The company said the decision to restructure follows on from the US Food and Drug Administration’s (FDA) complete response letter (CRL) regarding a licensing application for the biosimilar version of Amgen’s cancer drug Neulasta (pegfilgrastim).
The Biosimilar License Application (BLA) for CHS-1701, or pegfilgrastim, was rejected in its present form on June 12.
In the letter, the FDA said Coherus needs to reanalyse certain patient data. The agency also asked the firm to provide additional manufacturing information.

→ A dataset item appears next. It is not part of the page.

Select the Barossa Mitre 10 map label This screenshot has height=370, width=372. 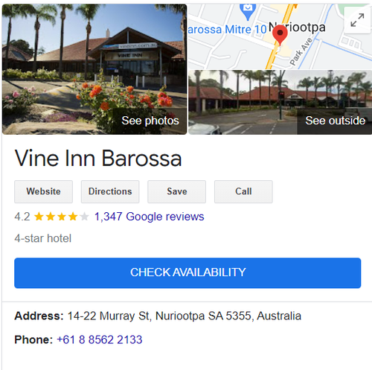click(227, 30)
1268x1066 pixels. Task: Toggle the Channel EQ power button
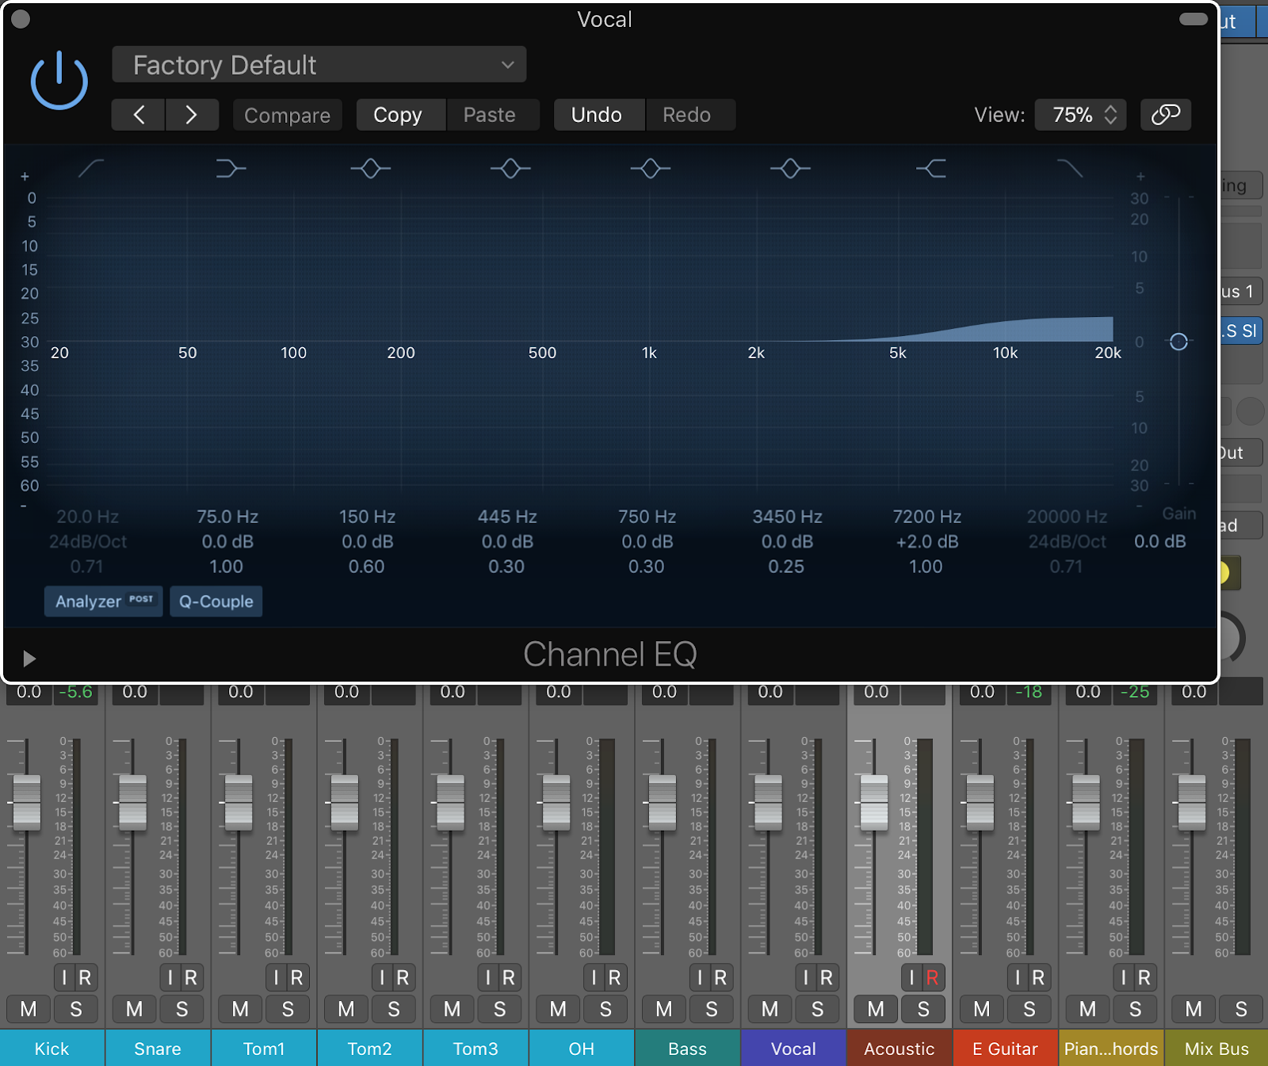[59, 81]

In a statement released on the same day, Coherus said it planned to work with the FDA to address the information requests.
The firm has been gearing three late-stage clinical products towards commercialisation: CHS-1701 (pegfilgrastim biosimilar), CHS-0214 (etanercept biosimilar) and CHS-1420 (adalimumab biosimilar).
Coherus did not respond to our request for comment.
Coherus initially planned to file CHS-1701 in the second quarter of 2016, however on December 8, 2015 the firm announced it would delay filing in order to conduct further tests on volunteers.
When reporting the delay, CEO Danny Lanfear said, “The recent pharmacokinetic/pharmacodynamics (PK/PD) study is acceptable to support filing the BLA. However, given the low cost and relatively short delay involved, it is most prudent to initiate a follow-on study in healthy volunteers.”
“We believe this will remove any residual uncertainty, reduce regulatory risk and potential for BSUFA [biosimilar user fee act] timeline delays, and ultimately increase the likelihood of first cycle approval of CHS-1701,” he said.
Coherus is not the only developer to have a pegfilgrastim biosimilar rejected in the US.
Last year the FDA rejected Sandoz’s biosimilar version of Amgen’s Neulasta.
Sandoz’s parent company Novartis said at the time, “Sandoz received a complete response letter from the FDA for biosimilar pegfilgrastim candidate Neulasta. We are working with the agency to address remaining questions.”
Sandoz’s pegfilgrastim candidate is yet to be approved by the FDA.